- _Potongan Teks_

JAKARTA – Industri otomotif nasional kembali menghadapi tekanan berat. Setelah sempat pulih dari dampak pandemi, tren penjualan mobil di Indonesia menunjukkan penurunan signifikan. Hingga April 2025, penjualan mobil hanya mencapai 256.368 unit—turun 2,9 persen dibandingkan periode yang sama tahun lalu.
Sekretaris Umum Gabungan Industri Kendaraan Bermotor Indonesia (Gaikindo), Kukuh Kumara, menyebut perlambatan ini sebagai sinyal perlunya evaluasi menyeluruh terhadap kebijakan perpajakan kendaraan. “Insentif memang terbukti efektif jangka pendek, tapi daya beli yang lemah akibat pajak tinggi tetap jadi penghambat utama,” kata Kukuh, Senin (19/05).
Ia mencontohkan lonjakan penjualan usai pemerintah memberikan insentif selama pandemi. Dari hanya 532.000 unit pada 2020, penjualan melonjak menjadi 867.000 unit di 2021 dan kembali menembus angka 1 juta pada 2022 dan 2023. Namun kini, target tersebut kembali sulit dicapai.
Tingginya Pajak Dinilai Tekan Daya Beli
Menurut Kukuh, harga mobil di Indonesia bisa naik hingga 50 persen dari harga pabrik karena berbagai jenis pajak, mulai dari Pajak Kendaraan Bermotor (PKB), Bea Balik Nama (BBN), hingga Pajak Penjualan atas Barang Mewah (PPnBM). “Mobil seharga Rp 100 juta di pabrik bisa sampai Rp 150 juta di tangan konsumen. Ini jelas berat bagi masyarakat,” tegasnya.

(Item Tersimpan)

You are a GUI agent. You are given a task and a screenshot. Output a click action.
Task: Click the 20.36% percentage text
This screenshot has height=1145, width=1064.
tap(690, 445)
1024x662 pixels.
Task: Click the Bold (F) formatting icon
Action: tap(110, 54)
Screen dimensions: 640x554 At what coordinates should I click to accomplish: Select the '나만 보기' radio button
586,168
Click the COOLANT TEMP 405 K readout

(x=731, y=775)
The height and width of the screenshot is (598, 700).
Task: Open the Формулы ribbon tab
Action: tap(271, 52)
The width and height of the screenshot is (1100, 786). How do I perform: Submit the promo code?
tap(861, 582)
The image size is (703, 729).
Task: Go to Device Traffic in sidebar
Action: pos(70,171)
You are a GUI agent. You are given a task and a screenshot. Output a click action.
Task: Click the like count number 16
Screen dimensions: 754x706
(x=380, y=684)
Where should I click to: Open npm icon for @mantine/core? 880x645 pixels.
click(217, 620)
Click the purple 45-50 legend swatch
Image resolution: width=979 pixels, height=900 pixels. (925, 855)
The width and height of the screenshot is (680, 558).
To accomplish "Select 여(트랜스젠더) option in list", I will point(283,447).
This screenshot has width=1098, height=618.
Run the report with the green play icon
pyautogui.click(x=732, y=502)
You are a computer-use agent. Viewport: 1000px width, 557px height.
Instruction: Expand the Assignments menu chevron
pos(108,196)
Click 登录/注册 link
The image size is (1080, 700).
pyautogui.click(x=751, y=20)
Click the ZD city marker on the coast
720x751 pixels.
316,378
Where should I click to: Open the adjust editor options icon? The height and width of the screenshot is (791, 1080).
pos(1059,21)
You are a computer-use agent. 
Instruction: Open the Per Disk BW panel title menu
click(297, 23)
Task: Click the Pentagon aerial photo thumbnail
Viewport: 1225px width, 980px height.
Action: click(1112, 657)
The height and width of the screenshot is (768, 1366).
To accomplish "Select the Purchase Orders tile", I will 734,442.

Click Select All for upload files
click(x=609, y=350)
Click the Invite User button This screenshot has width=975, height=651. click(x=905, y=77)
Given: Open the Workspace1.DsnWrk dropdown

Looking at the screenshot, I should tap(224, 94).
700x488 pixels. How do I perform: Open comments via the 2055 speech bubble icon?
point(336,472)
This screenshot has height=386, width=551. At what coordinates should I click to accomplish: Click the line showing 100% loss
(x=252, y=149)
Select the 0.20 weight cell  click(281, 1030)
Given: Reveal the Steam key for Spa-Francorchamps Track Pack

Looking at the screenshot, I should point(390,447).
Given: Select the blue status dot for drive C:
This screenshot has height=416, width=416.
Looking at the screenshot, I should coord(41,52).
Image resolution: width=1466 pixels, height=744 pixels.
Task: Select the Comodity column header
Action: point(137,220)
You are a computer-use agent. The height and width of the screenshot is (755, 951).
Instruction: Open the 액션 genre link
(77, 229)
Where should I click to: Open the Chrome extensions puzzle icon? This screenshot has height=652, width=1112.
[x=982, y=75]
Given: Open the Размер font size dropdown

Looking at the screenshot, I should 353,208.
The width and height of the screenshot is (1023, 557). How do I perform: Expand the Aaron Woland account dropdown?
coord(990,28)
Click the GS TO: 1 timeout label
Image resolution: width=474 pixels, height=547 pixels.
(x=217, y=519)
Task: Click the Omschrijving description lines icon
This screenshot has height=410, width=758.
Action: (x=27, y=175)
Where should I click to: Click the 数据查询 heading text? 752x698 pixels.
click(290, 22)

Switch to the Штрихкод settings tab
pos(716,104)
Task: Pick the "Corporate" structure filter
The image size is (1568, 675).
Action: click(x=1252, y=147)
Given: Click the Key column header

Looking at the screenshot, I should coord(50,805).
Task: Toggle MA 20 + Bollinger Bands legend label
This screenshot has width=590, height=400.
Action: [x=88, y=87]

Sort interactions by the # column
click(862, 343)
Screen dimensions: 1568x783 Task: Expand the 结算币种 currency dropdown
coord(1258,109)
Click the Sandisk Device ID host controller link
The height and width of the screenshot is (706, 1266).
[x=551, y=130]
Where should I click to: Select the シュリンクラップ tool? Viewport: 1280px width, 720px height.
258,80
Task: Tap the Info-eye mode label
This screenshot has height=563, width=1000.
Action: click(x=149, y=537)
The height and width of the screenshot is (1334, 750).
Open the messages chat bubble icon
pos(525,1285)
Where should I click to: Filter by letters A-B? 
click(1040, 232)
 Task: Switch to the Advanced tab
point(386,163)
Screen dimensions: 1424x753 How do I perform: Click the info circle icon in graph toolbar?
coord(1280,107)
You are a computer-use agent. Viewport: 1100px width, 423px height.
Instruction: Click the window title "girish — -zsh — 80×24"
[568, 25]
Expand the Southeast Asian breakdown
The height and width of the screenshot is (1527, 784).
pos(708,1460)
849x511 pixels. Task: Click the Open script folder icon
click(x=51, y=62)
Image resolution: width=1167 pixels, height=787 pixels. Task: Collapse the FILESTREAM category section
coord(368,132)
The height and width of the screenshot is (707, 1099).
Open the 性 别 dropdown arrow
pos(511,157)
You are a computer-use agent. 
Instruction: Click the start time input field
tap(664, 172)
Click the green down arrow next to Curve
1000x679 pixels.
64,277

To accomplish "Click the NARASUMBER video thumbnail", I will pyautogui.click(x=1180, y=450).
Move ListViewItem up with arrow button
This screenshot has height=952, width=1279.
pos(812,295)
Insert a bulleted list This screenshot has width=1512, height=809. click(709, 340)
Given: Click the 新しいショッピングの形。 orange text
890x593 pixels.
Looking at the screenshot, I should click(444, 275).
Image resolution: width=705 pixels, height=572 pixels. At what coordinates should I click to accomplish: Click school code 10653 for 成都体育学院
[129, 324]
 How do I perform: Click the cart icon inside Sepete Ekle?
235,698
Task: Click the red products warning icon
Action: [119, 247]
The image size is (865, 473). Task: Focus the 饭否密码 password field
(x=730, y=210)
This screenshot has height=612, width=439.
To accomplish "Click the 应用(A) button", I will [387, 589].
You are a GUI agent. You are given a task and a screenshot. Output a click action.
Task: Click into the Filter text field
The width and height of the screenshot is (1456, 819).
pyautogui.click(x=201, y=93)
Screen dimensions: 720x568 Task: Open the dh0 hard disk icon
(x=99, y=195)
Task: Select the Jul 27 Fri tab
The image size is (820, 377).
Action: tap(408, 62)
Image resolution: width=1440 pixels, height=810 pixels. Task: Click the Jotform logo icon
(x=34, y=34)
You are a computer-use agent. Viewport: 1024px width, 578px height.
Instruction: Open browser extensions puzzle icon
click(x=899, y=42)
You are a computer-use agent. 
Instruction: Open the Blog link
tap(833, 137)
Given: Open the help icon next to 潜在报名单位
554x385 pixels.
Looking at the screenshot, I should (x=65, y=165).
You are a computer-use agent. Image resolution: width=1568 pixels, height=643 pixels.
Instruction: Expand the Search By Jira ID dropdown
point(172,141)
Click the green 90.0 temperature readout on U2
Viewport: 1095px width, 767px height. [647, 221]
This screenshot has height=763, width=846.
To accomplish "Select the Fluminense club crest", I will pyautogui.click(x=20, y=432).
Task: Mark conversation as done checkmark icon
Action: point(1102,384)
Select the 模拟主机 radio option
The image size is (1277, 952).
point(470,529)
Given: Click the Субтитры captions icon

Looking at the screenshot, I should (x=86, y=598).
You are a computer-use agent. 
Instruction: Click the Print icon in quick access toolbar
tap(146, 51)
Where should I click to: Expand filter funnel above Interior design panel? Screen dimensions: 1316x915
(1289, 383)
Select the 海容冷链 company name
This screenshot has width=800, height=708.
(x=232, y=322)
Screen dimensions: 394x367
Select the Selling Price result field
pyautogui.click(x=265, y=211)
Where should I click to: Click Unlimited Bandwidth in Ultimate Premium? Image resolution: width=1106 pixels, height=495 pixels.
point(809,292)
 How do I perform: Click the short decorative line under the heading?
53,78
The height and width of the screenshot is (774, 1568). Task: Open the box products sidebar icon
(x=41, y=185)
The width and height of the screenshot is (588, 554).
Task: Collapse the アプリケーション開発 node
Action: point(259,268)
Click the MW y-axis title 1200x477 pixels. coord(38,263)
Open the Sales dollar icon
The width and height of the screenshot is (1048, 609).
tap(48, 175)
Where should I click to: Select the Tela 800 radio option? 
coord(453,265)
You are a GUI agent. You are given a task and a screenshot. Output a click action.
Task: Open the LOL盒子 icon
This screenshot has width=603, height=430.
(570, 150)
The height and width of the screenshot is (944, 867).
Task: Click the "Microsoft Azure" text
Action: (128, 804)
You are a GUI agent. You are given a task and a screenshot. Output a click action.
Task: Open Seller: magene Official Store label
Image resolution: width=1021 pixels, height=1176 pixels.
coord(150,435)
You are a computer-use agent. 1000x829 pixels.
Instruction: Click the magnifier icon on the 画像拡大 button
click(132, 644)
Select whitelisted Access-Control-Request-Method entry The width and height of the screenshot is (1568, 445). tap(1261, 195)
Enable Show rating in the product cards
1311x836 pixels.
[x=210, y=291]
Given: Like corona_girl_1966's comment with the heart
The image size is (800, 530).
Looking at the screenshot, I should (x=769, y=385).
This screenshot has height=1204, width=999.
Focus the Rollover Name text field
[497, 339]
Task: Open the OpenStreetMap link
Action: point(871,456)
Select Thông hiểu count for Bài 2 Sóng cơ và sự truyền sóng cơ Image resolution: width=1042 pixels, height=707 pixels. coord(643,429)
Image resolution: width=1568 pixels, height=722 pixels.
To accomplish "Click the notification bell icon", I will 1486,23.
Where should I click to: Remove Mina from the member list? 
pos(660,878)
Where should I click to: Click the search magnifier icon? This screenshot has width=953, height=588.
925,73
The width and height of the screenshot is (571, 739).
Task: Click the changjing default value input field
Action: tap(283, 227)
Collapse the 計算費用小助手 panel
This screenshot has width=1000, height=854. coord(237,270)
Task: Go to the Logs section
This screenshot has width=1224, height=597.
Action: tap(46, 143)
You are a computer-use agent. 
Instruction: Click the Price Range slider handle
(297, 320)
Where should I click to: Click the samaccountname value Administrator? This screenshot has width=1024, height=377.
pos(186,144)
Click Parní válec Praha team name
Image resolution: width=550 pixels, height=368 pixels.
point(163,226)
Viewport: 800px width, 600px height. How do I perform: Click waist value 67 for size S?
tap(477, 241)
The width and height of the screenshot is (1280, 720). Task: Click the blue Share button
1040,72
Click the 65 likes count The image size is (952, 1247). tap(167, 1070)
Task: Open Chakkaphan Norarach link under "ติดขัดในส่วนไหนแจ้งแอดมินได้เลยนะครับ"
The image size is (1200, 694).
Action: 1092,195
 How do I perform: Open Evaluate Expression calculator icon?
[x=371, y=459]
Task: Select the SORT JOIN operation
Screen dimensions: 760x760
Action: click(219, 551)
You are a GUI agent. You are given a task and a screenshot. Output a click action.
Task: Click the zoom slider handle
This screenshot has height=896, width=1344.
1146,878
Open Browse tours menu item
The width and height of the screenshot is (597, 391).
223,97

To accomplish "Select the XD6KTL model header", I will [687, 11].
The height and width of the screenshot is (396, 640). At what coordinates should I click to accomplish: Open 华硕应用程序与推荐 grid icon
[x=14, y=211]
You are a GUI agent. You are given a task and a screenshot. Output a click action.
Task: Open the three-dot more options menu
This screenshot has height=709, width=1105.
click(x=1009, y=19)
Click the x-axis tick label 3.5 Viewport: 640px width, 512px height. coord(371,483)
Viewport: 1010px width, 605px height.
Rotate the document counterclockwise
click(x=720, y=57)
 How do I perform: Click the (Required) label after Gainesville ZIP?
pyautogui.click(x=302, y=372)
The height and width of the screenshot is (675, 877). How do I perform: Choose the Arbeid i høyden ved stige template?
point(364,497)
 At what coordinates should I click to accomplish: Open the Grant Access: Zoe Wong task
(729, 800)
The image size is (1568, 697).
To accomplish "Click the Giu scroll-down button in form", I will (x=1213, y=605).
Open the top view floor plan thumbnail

- _Perintah Tugas_
Kutip persis dari teks tentang penjualan mobil bagian yang dibuka dengan kata-kata yang memuat "JAKARTA – Industri" dan ditutup dengan "Kukuh, Senin (19/05).". Kerjakan dengan berpegang pada teks saja.

- _Jawaban yang Diharapkan_
JAKARTA – Industri otomotif nasional kembali menghadapi tekanan berat. Setelah sempat pulih dari dampak pandemi, tren penjualan mobil di Indonesia menunjukkan penurunan signifikan. Hingga April 2025, penjualan mobil hanya mencapai 256.368 unit—turun 2,9 persen dibandingkan periode yang sama tahun lalu.
Sekretaris Umum Gabungan Industri Kendaraan Bermotor Indonesia (Gaikindo), Kukuh Kumara, menyebut perlambatan ini sebagai sinyal perlunya evaluasi menyeluruh terhadap kebijakan perpajakan kendaraan. “Insentif memang terbukti efektif jangka pendek, tapi daya beli yang lemah akibat pajak tinggi tetap jadi penghambat utama,” kata Kukuh, Senin (19/05).